**ASSIGNED TASK:** Report every line in the records below that holds the word "agent".

(Stored items)
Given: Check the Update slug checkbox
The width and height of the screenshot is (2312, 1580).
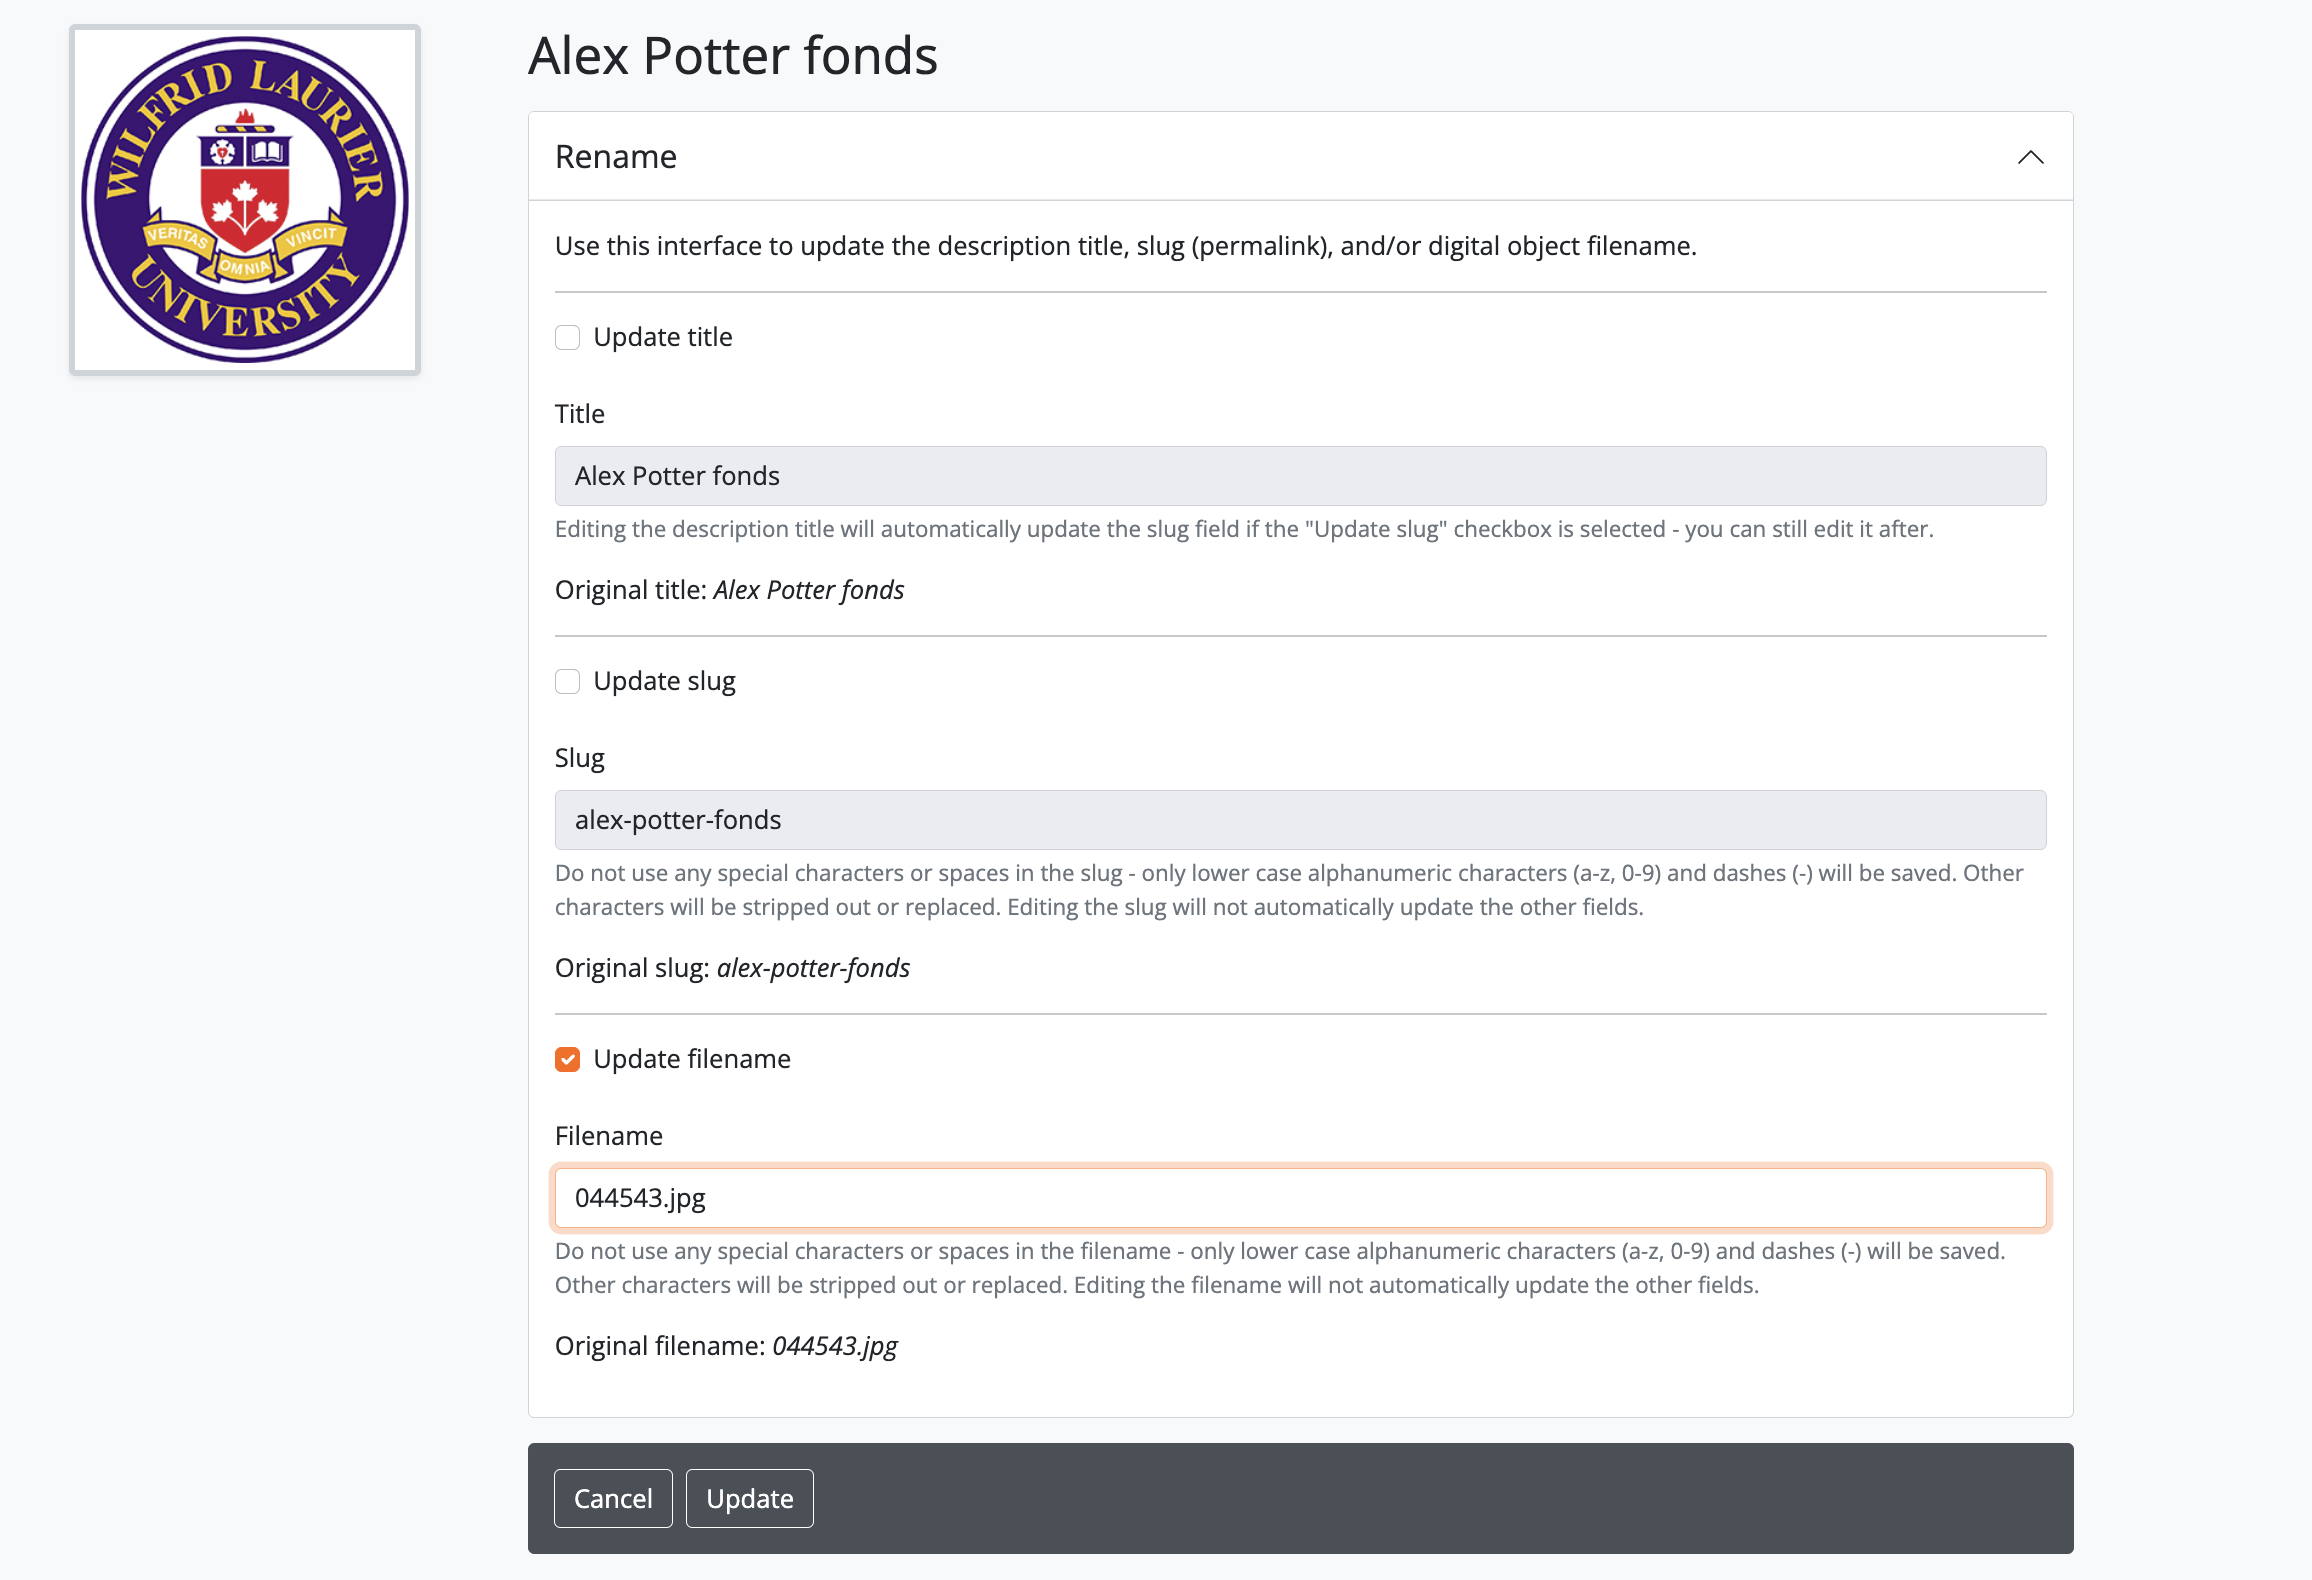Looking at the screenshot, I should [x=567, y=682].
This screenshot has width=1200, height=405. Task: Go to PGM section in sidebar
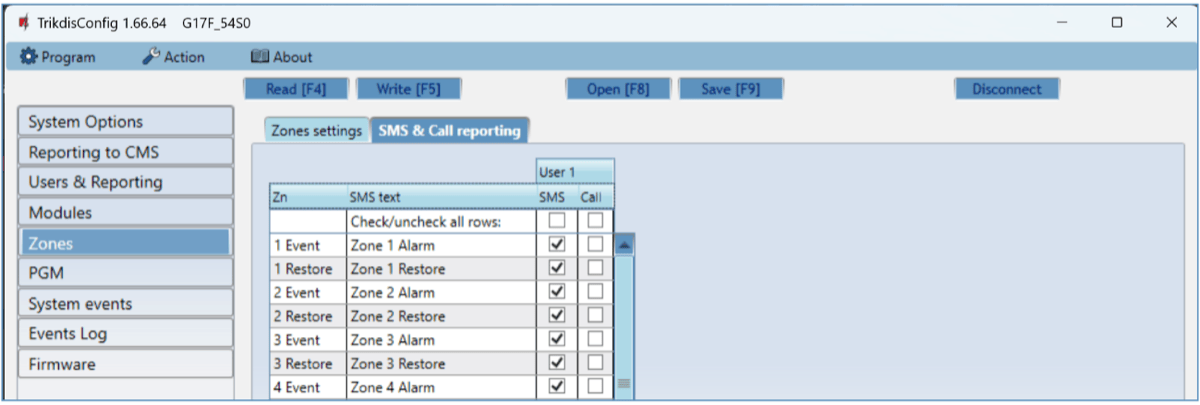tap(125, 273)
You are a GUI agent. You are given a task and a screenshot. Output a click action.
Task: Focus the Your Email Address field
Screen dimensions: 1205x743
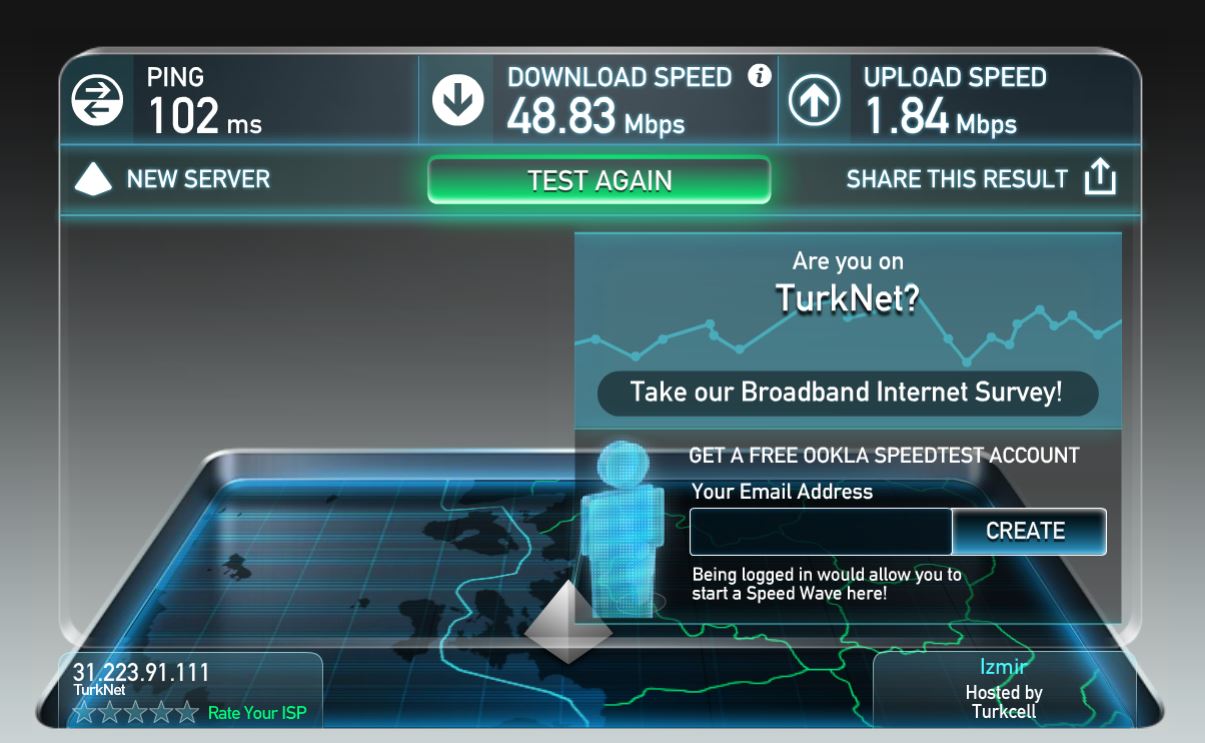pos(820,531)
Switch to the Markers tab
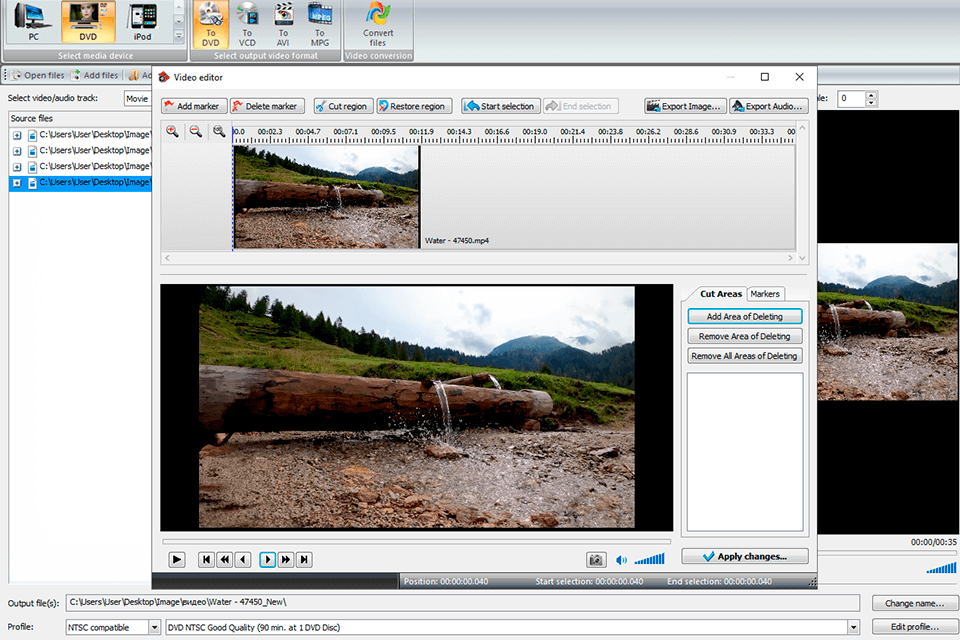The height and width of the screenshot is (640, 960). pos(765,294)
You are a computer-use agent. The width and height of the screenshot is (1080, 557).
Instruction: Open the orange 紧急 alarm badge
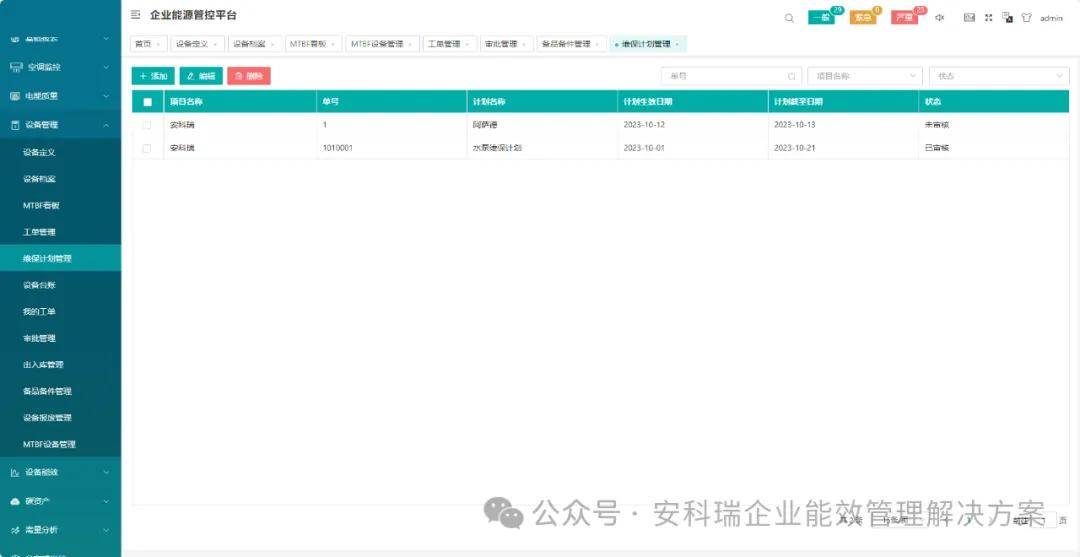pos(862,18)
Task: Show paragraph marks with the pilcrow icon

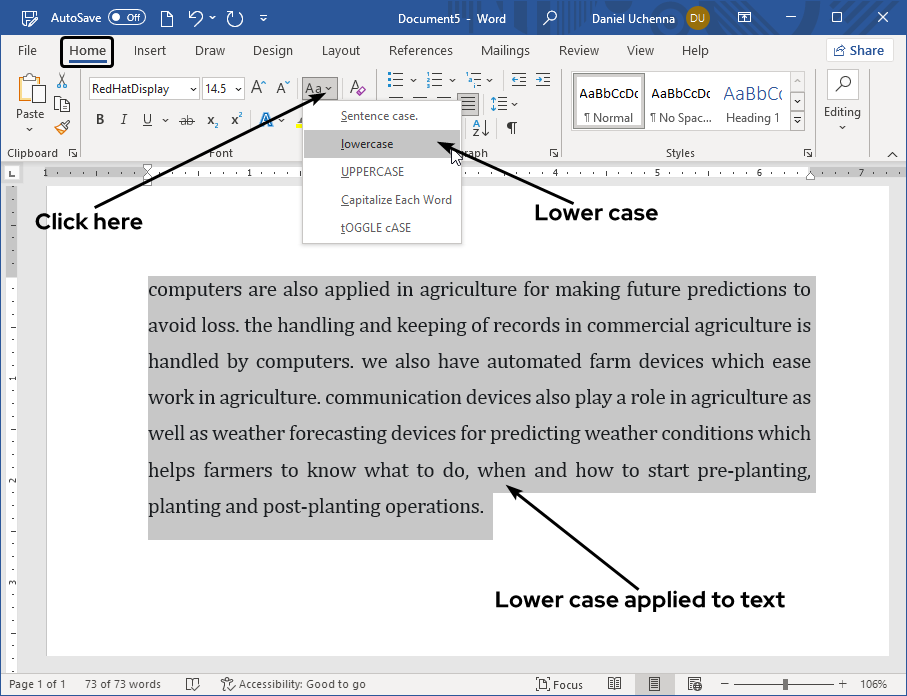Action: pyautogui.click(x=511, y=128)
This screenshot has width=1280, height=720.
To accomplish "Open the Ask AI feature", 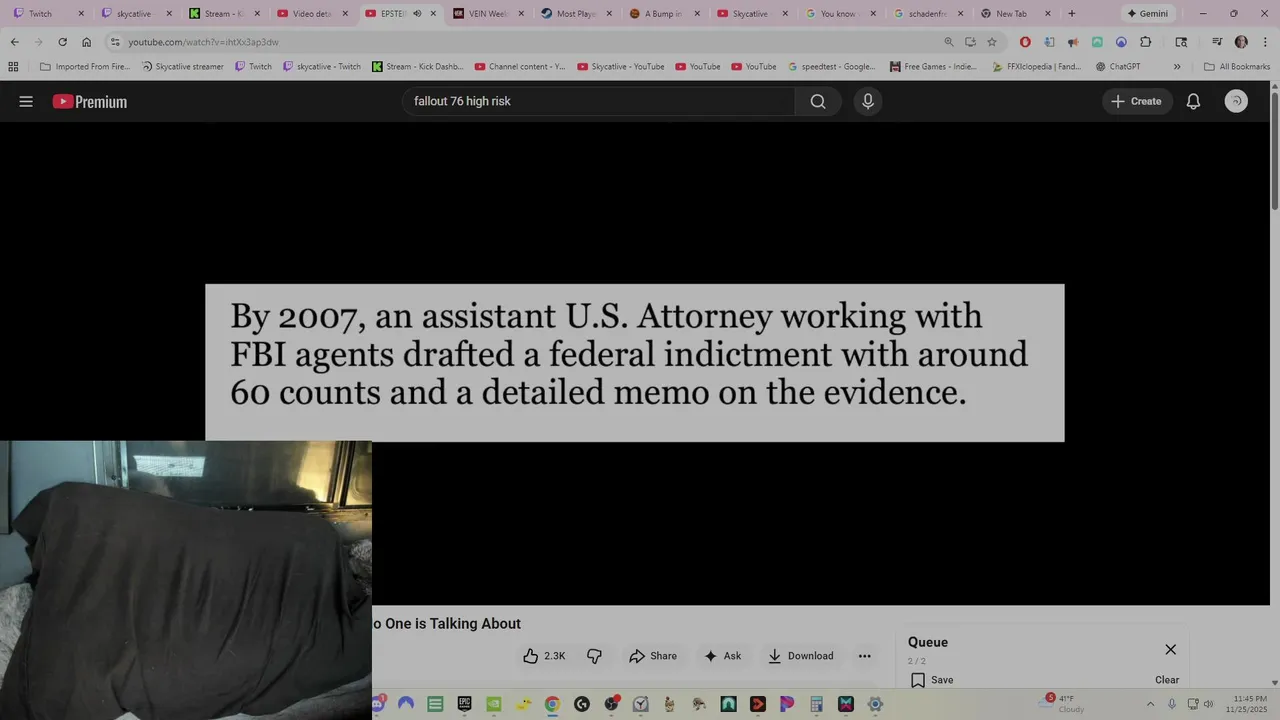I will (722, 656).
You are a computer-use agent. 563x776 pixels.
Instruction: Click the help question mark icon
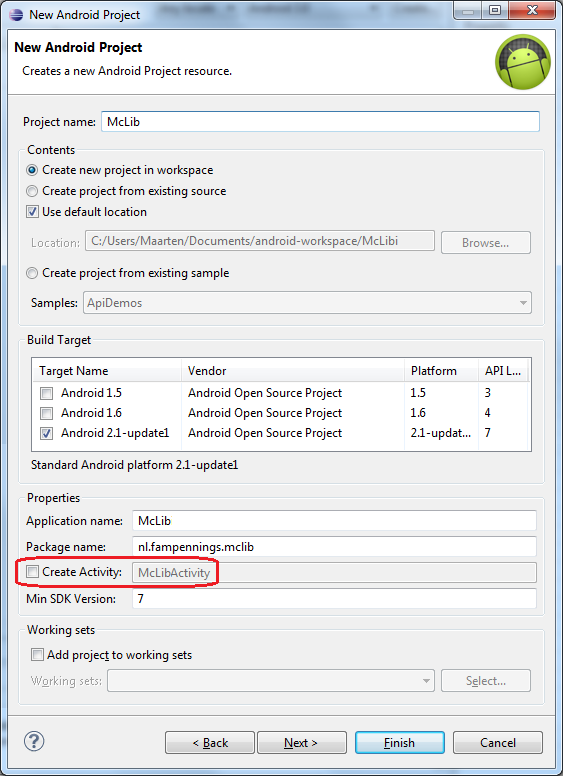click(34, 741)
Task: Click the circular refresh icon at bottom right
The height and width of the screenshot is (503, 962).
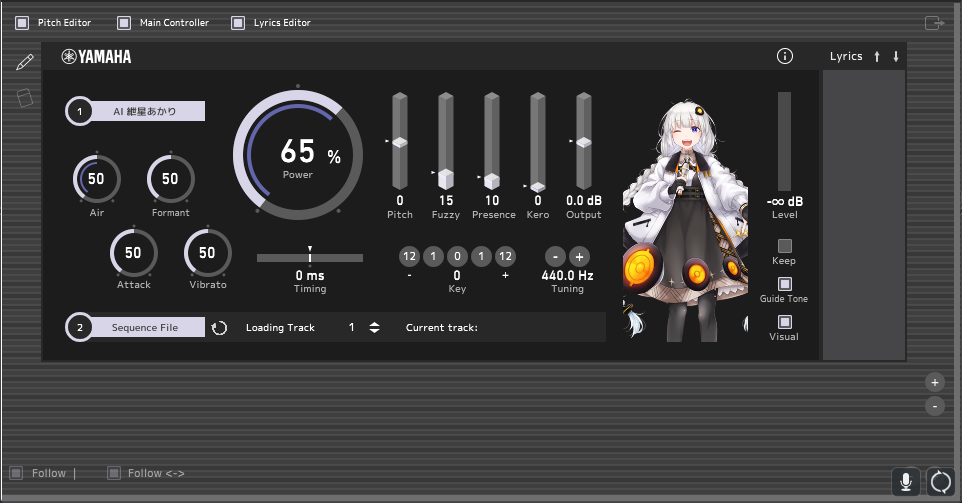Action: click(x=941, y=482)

**RESPONSE AREA:**
You are a GUI agent. You are given a task and a screenshot. Output a click action.
You are a computer-use agent. The width and height of the screenshot is (1080, 557).
You are a computer-use agent. 563x776 pixels.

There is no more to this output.